Team Experience is at the Tribeca Film Festival. Here's Jason on 'Elvis & Nixon.'
We get a "Thank you, thank you very much" fairly early into Elvis & Nixon, the new comic bio-pic detailing that legendarily bizarre photograph of the musician and the politician shaking hands in 1970, and that tips the movie's hat toward its will to please - this is a genial little thing, a bejeweled trifle, that leaves these two men's storm-clouds mostly off-screen at the horizon, opting instead for a light-hearted clash of Fame and Power and the Great Men who wield either/or. At times the Jack Benny score wouldn't feel out of place.
Not that not taking itself overly serious is a demerit by any means - Michael Shannon is The King of taking himself awfully seriously, so it's a relief to see him relax here under a different crown. He never really looks the part, but then everybody looks the part enough when you slap enough Presley paraphernalia on them (there's a wry little scene where Elvis meets an Elvis impersonator at the airport that messes with these notions of identity and self) - so Shannon under-plays and amuses through that under-play, allowing everybody around him to fill in the gaps. His Elvis is one who knows what a change in temperature his very presence causes upon entering a room, so why work so hard? Everybody will remember what they remember, regardless of what he does or doesn't do.

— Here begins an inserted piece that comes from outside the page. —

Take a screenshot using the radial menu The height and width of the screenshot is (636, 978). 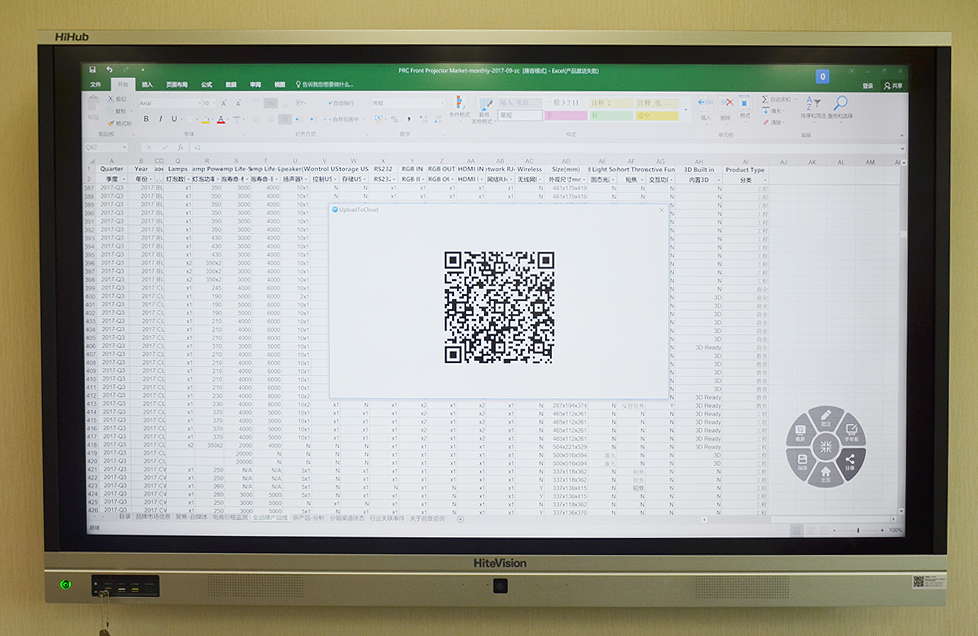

Kevin Spacey too tries to turn Tricky Dick into a goof, but that's a taller order (Dan Hedaya did the best job I've seen in the movie Dick, by leaning hard into Nixon's oversized assholishness) and he's given less to work with than Shannon - the film's clearly more interested in its Graceland cast of characters then the White House suits; unless I'm forgetting something I don't think we ever see Spacey outside of the Oval Office?
Anyway once the fateful meeting finally comes to pass, the movie screeches to a halt in the best sense - indeed I think it would've been a better movie had it found a way to slow time to such a standstill that it extended these scenes out for even more of its run-time. We never much care about anything else that the script tries to make us care about, but there's real burning love between its two main attractions.